# start of DOCUMENT EXCERPT

Quantisation explained: why model files have Q4, Q5 and GGUF labels

When you download an open-weight model, you rarely get a single file. You get a list of variants: Q4_K_M, Q5_0, Q8_0, F16. These labels describe how precisely the model’s weights have been stored. Lower precision means smaller file sizes and faster inference — at the cost of some quality.

TL;DR

Quantisation reduces model file size by 50–75% with minimal quality loss for most tasks. Q4 and Q5 quantisations are the practical sweet spot for consumer GPUs. Q8 and FP16 are for high-quality needs with enough hardware to match.

If you only remember one thing: start with Q4_K_M for any model. It is the most tested, most compatible and offers the best quality-to-size ratio for the vast majority of users. Only go higher if you have the VRAM and need the marginal quality gain.

| Quantisation | Size vs FP16 | VRAM for 7B model | VRAM for 70B model | Quality impact | | | | | | | | FP16 (full precision) | 100% | ~14 GB | ~140 GB | Reference baseline | | Q8_0 | ~50% | ~7 GB | ~70 GB | Negligible | | Q6_K | ~40% | ~5.5 GB | ~55 GB | Minimal | | Q5_K_M | ~35% | ~5 GB | ~49 GB | Very small | | Q5_0 | ~33% | ~4.7 GB | ~47 GB | Small | | Q4_K_M | ~28% | ~4 GB | ~39 GB | Slight | | Q4_0 | ~25% | ~3.5 GB | ~35 GB | Noticeable on some tasks | | Q3_K_M | ~22% | ~3 GB | ~30 GB | Degradation visible | | Q2_K | ~17% | ~2.5 GB | ~24 GB | Significant degradation |

These are approximate. Exact sizes vary by model architecture and quantisation implementation.

What the labels mean

Number: bits per weight

Q2: 2 bits per weight. Maximum compression, significant quality loss.
Q3: 3 bits per weight. Aggressive compression, visible degradation on complex tasks.

# end of DOCUMENT EXCERPT

### DIRECTIVE A
Rewrite the paragraph of the article on model quantization that begins "If you only remember one thing" as a short bulleted list, preserving its main facts.
### DIRECTIVE B
Translate this sentence from the article on model quantization into French: "Quantisation reduces model file size by 50–75% with minimal quality loss for most tasks."
### DIRECTIVE C
In the table of the article on model quantization, which quantization labels have an approximate size below 30% of FP16? List each one with its stated percentage.
The items that follow have no connection to the article on model quantization.

# start of EXTRACTED DATA

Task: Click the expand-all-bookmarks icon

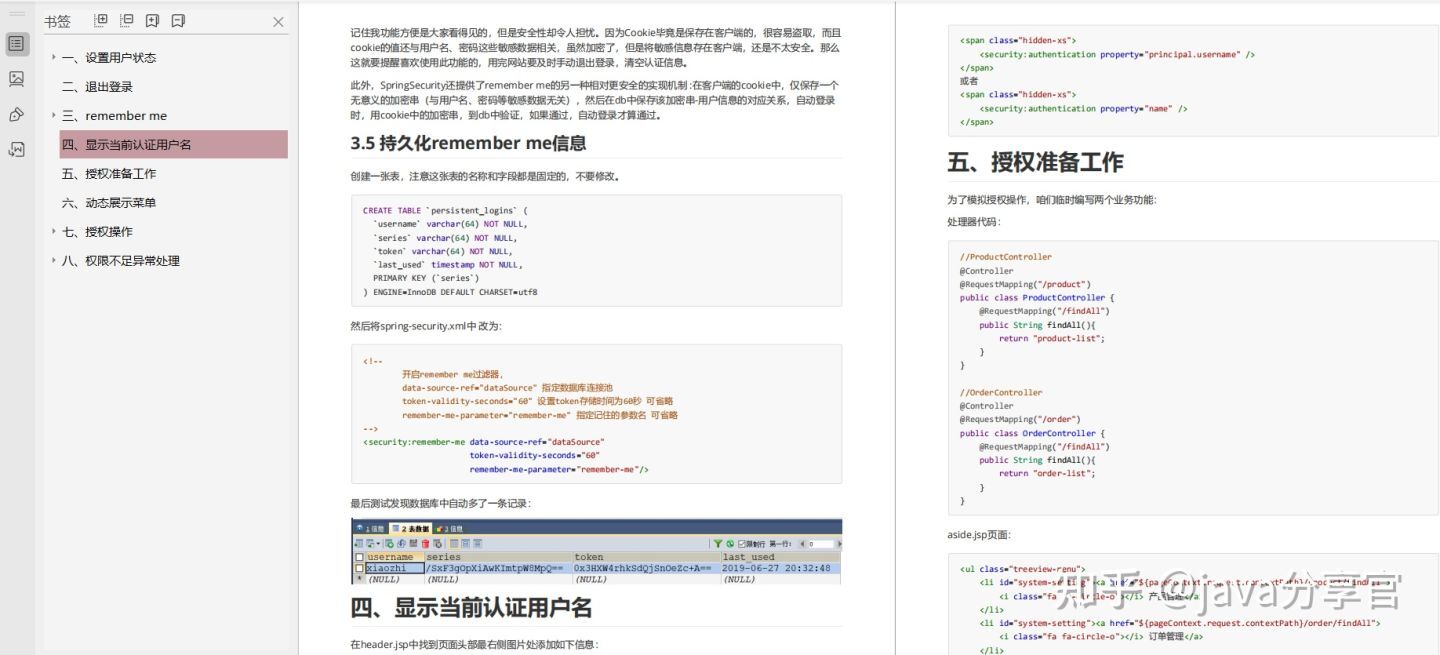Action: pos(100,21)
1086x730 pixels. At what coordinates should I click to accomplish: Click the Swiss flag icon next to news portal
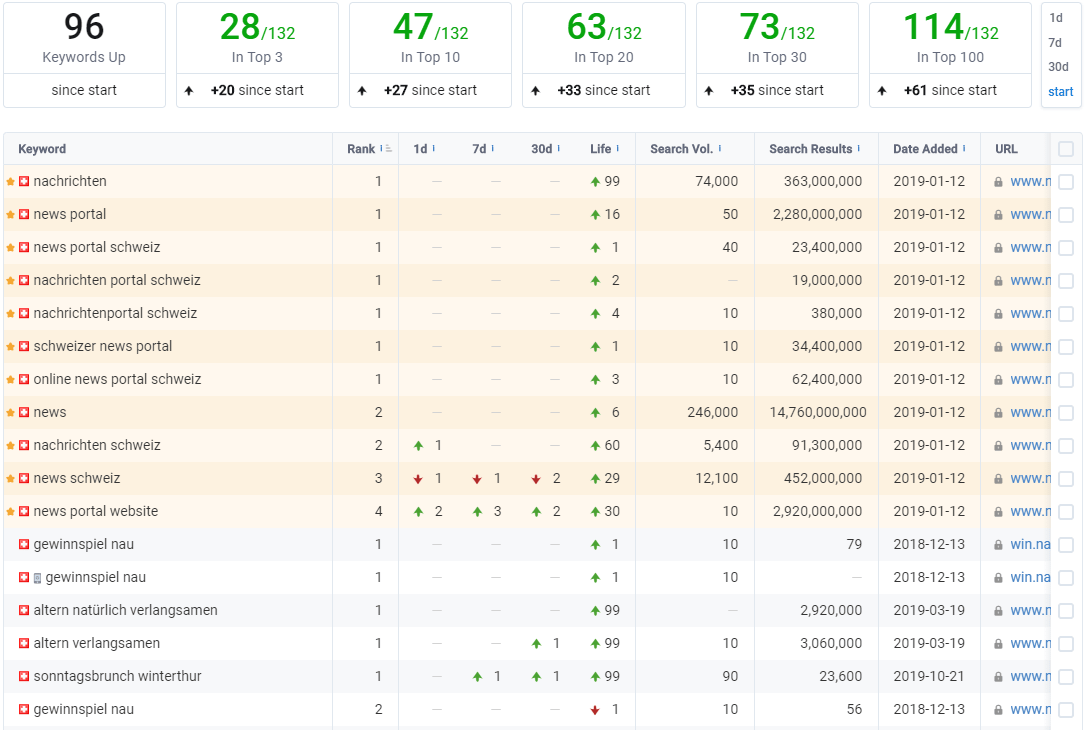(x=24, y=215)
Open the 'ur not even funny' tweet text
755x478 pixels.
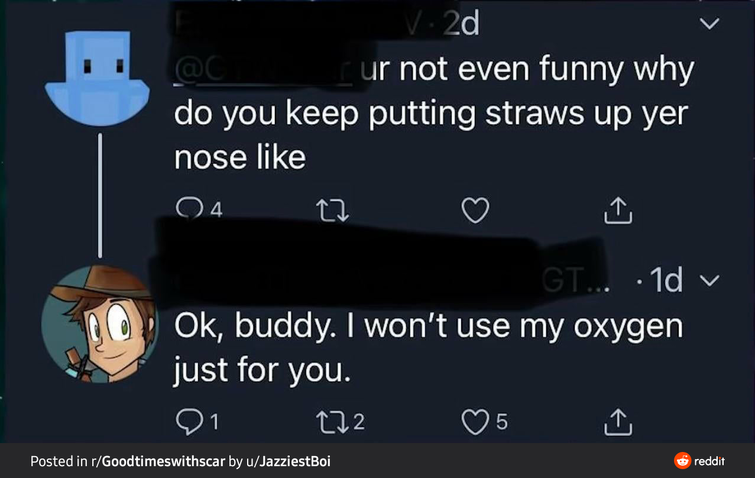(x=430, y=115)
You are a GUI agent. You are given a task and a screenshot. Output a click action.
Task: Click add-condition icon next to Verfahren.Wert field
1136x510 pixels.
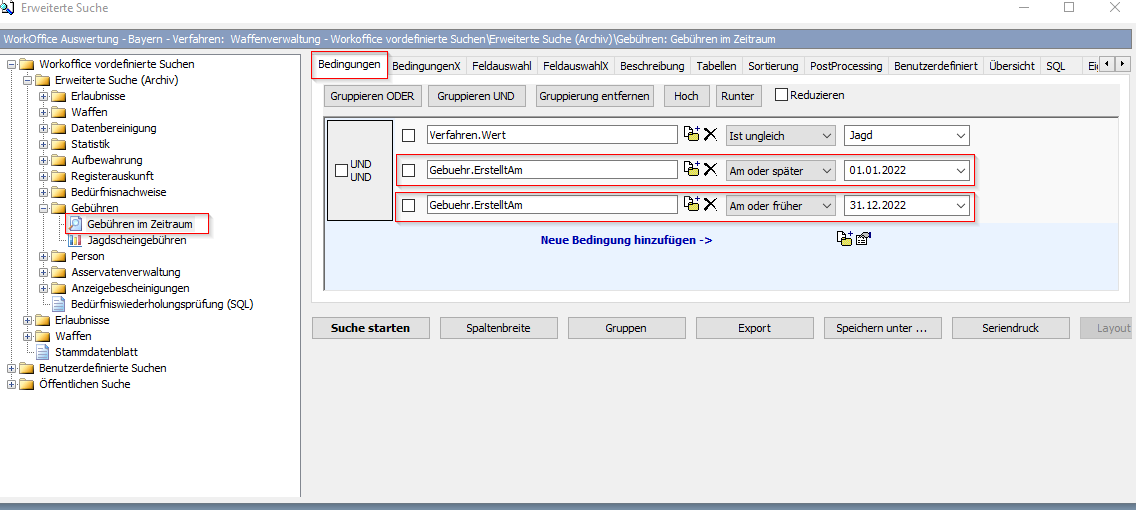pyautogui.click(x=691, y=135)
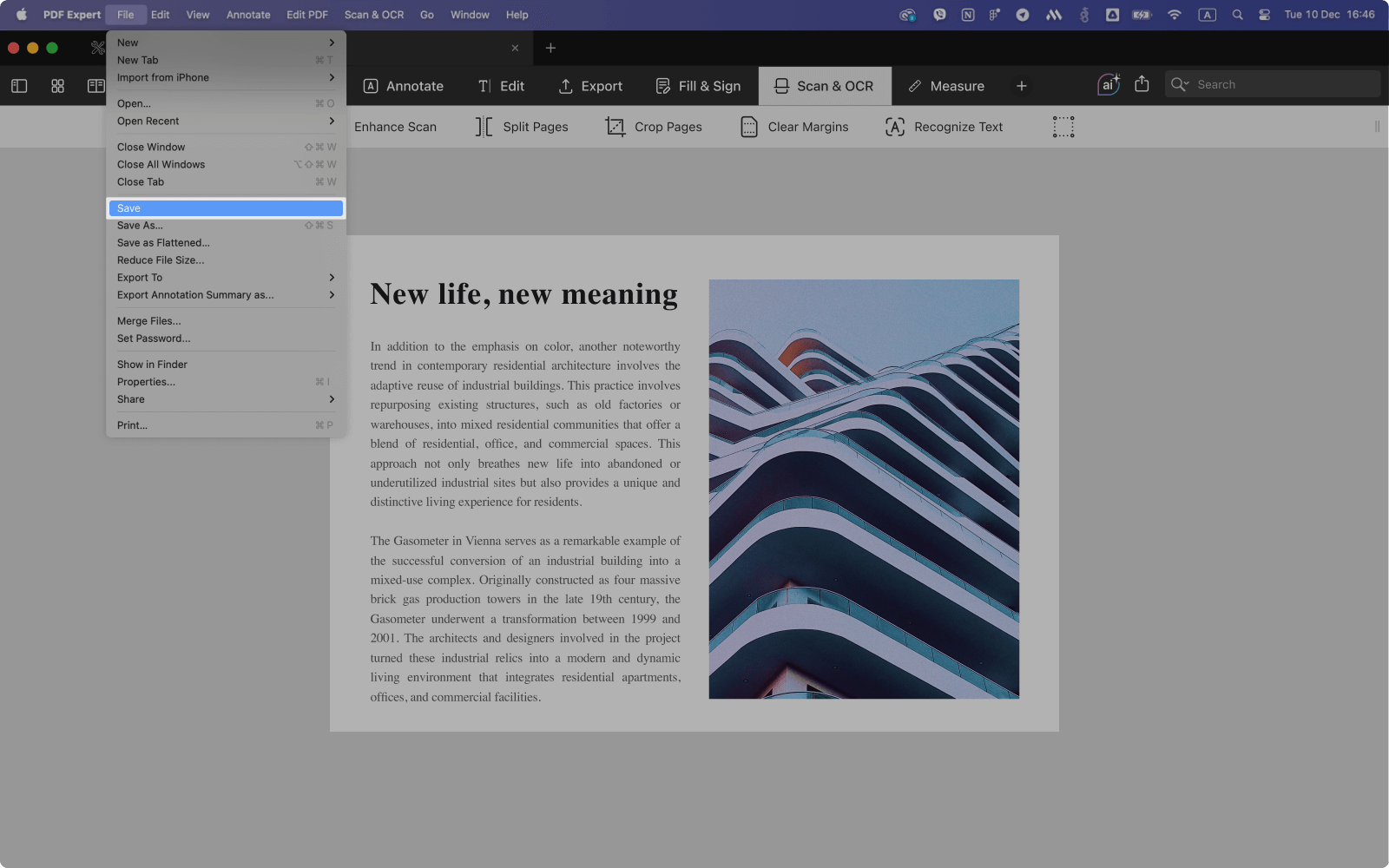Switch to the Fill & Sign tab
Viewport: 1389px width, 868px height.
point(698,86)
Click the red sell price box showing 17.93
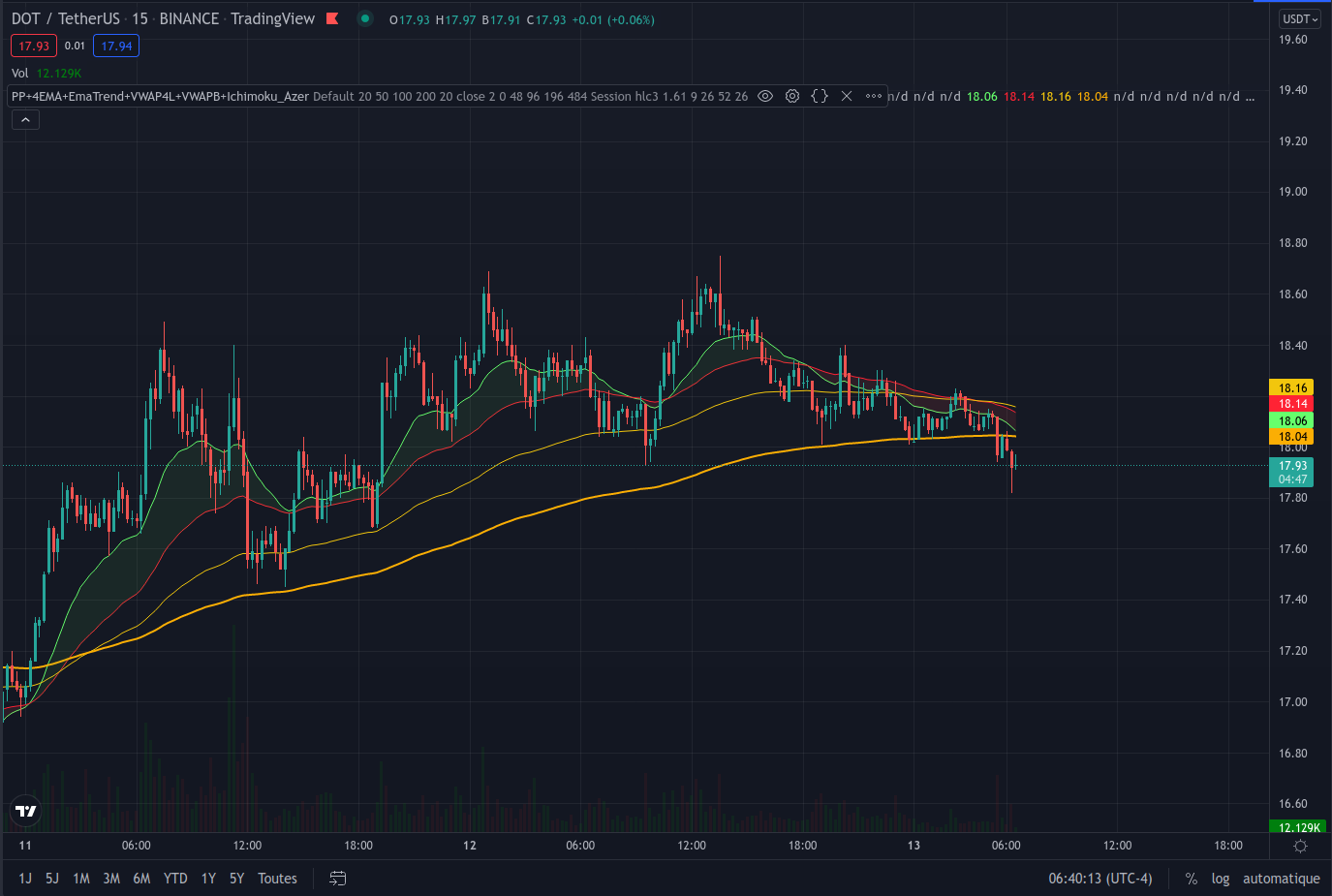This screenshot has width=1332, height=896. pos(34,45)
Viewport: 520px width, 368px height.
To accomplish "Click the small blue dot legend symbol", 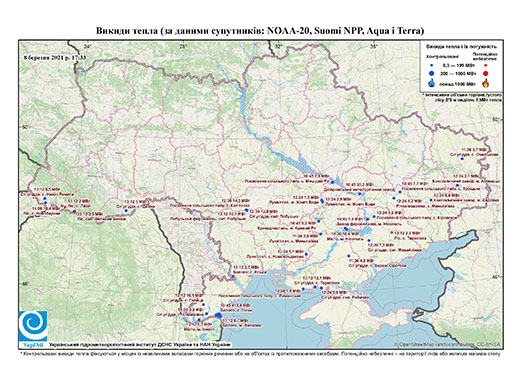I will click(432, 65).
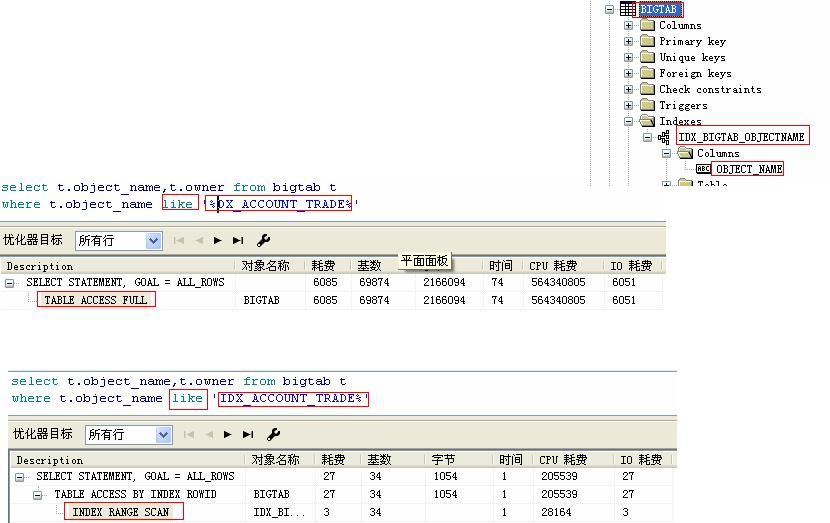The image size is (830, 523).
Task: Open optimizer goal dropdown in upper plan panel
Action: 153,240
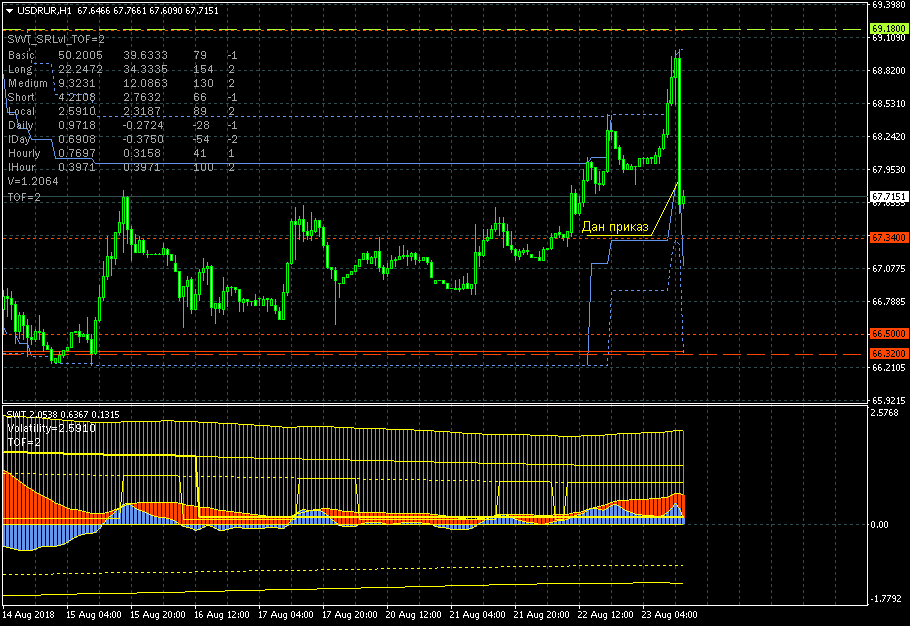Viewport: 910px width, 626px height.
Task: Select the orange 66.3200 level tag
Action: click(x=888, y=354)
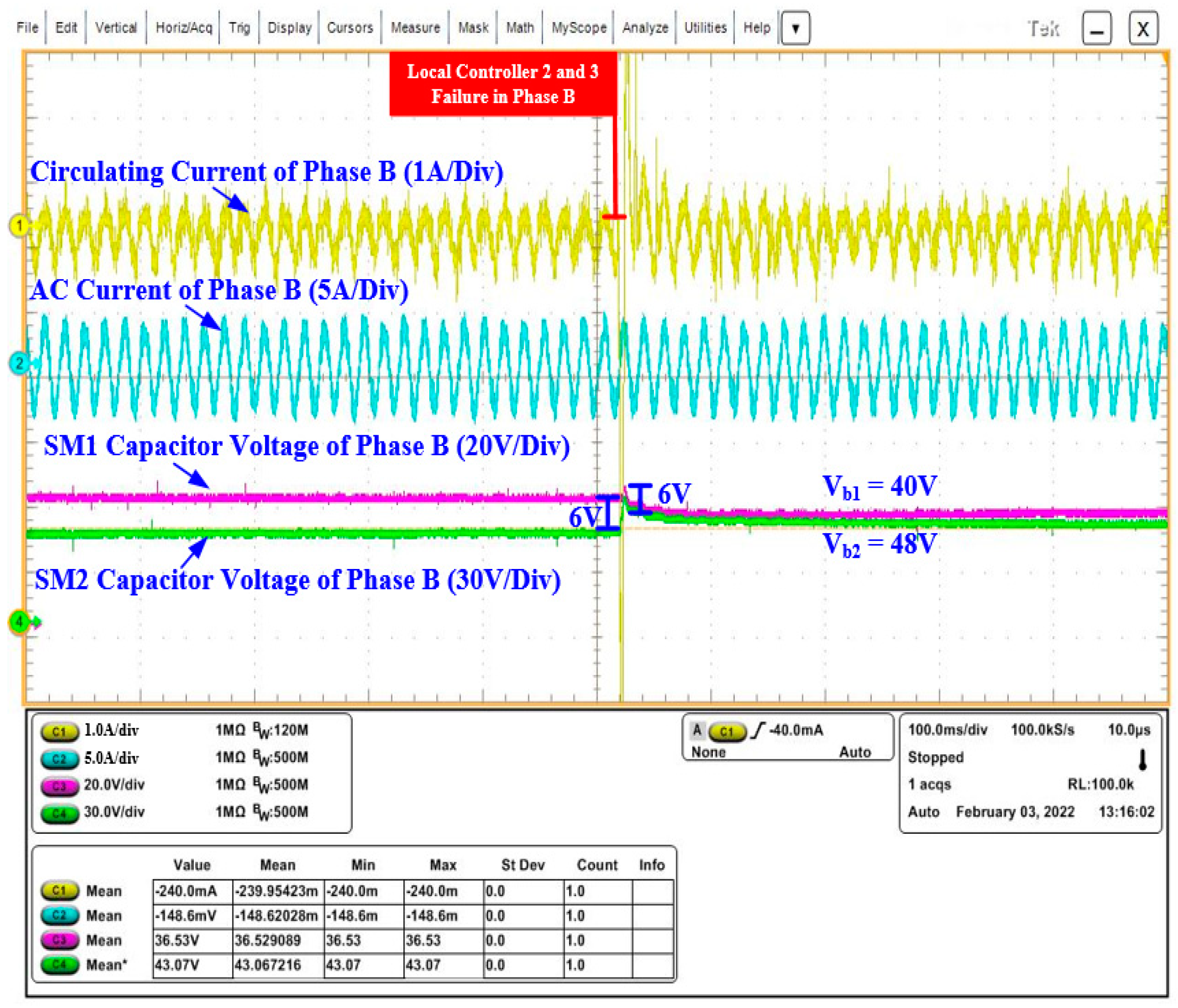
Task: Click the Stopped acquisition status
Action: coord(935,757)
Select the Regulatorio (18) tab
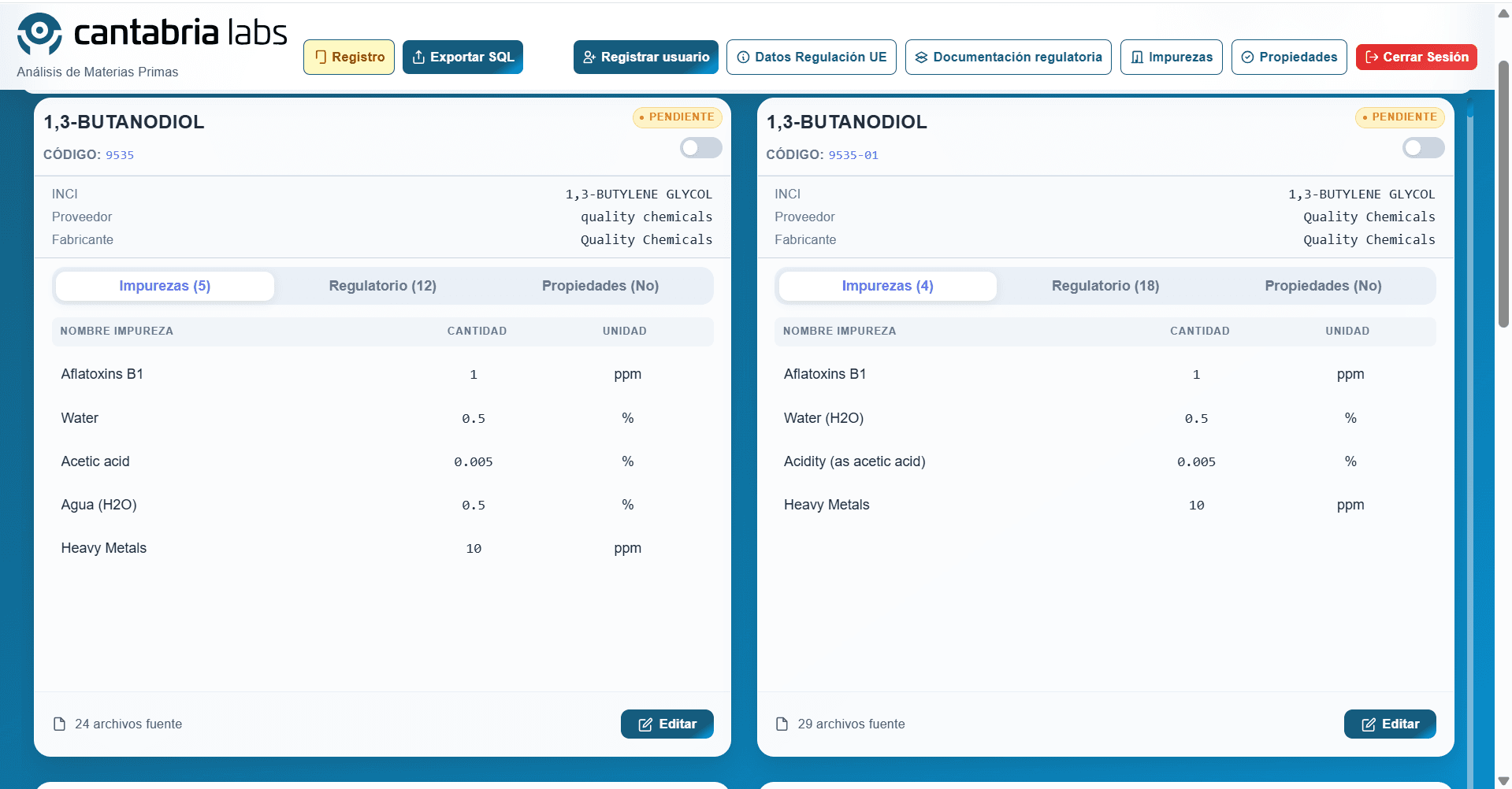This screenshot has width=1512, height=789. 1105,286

# end of EXTRACTED DATA

### CORRECT OUTPUT A
- Start with Q4_K_M for any model.
- It is the most tested and most compatible option.
- It offers the best quality-to-size ratio for the vast majority of users.
- Go higher only if you have the VRAM and need the marginal quality gain.

### CORRECT OUTPUT B
La quantification réduit la taille des fichiers de modèle de 50 à 75 % avec une perte de qualité minimale pour la plupart des tâches.

### CORRECT OUTPUT C
- Q4_K_M: ~28%
- Q4_0: ~25%
- Q3_K_M: ~22%
- Q2_K: ~17%